This morning, the Department of Energy announced $25 million in funding for research projects on grid security and reliability. This is part of a pre-existing initiative called the Performance-based Energy Resource Feedback, Optimization, and Risk Management(PERFORM) program. The DOE’s online announcement sums up the goals of the project with a pair of quotes:

“Ensuring the reliability of our Nation’s critical energy infrastructure and electric grid is of the utmost importance to America’s energy security and national security,” said Under Secretary of Energy Mark W. Menezes. “Investing in new technologies and systems that minimize risk and bolster the reliability of U.S. energy will allow us to utilize all of our abundant energy resources in a more integrated and secure manner.”

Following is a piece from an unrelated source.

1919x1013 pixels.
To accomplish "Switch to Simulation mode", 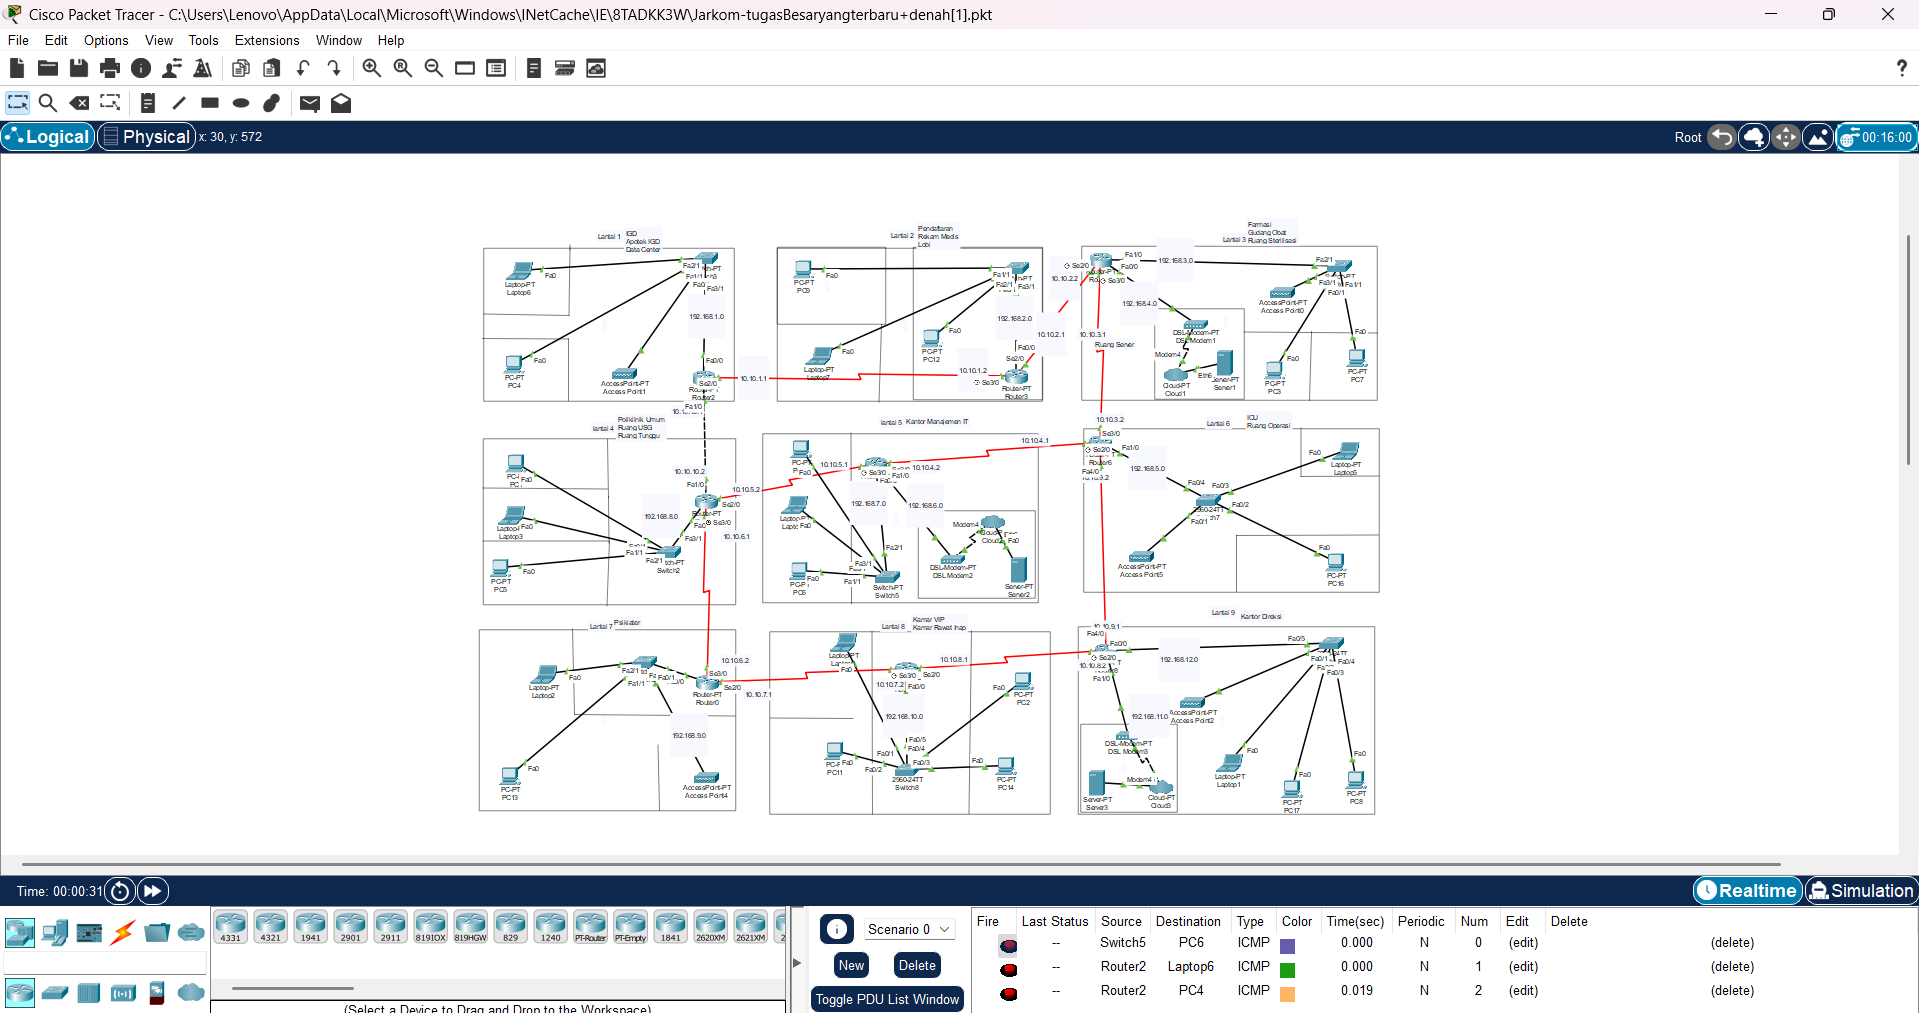I will (1861, 890).
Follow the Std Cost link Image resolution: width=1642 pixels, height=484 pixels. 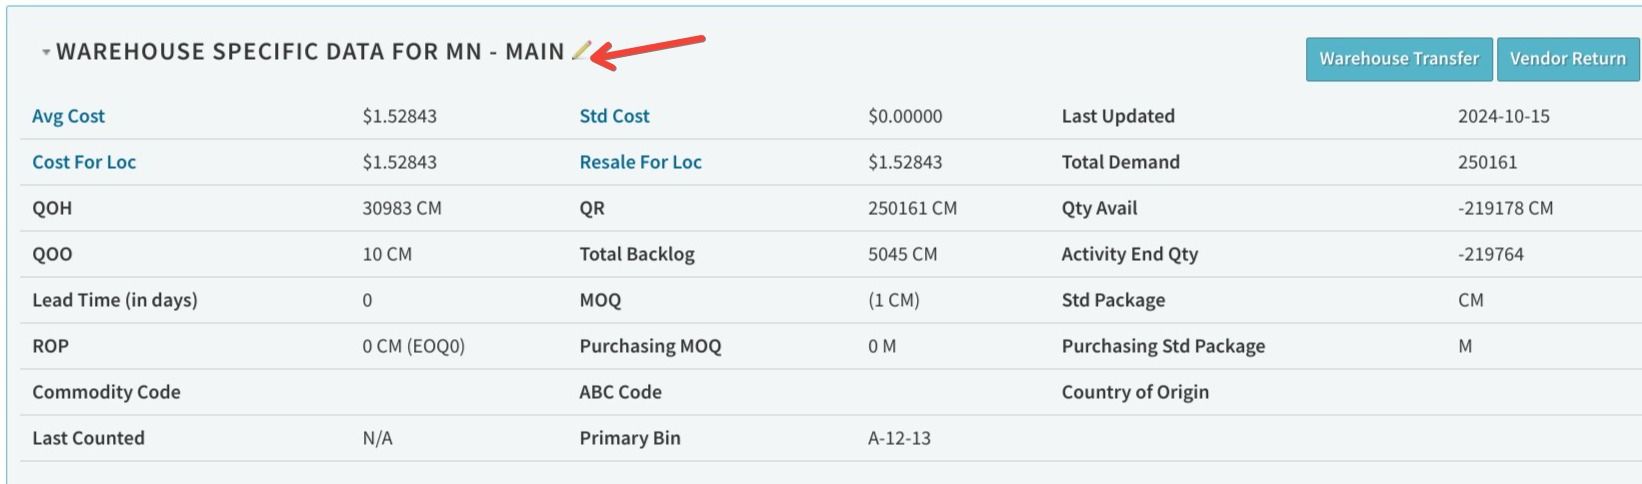(x=614, y=116)
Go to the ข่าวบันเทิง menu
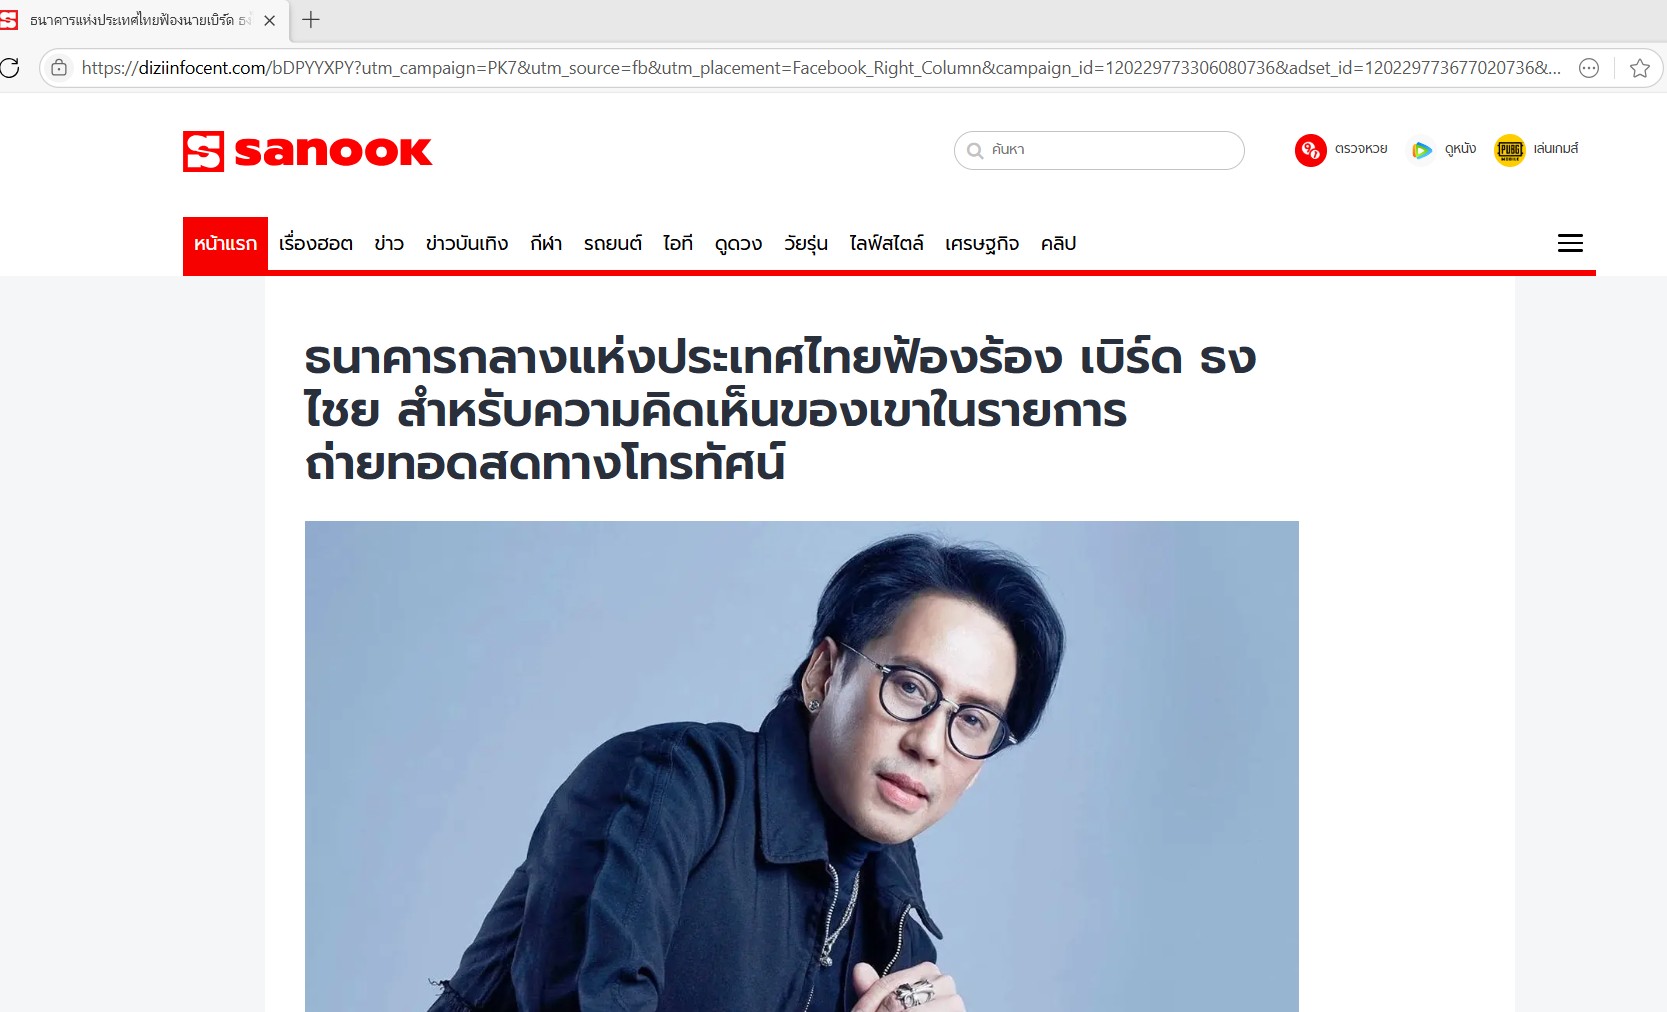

“Our grid is a crucial asset in supplying reliable power to millions of Americans across the nation.” said Advanced Research Projects Agency-Energy Director Lane Genatowski. “These PERFORM teams will develop the tools to further optimize renewable resources into the grid,  improving reliability, reducing energy imports, and further strengthening a pathway to sustainable energy independence.”

Browsing the grant recipient list, it looks like the money has been awarded to a pretty even spread of public and private entities. 

This is just the beginning of what should be a big year for grid security research. In response to a number of cyber attacks last spring, the Senate Energy and Natural Resources Committee pushed through legislation in early December that is supposed to invest $250 million into our grid’s cyber defense systems from 2020-2024. The bill, dubbed the Protecting Resources on the Electric Grid with Cybersecurity Technology (PROTECT), would make such funds possible through a federal grant program designed to help small utilities harden their cyber protection mechanisms. In addition to forking over cash, the program, headed by the Energy Department, would give recipients technical help in detecting, responding to and recovering from cyber breaches. 

It’s great to see our grid’s security taken seriously, and refreshing that partisanship doesn’t seem to hamstring action on the subject.


Henry Craver's picture
Thank Henry for the Post!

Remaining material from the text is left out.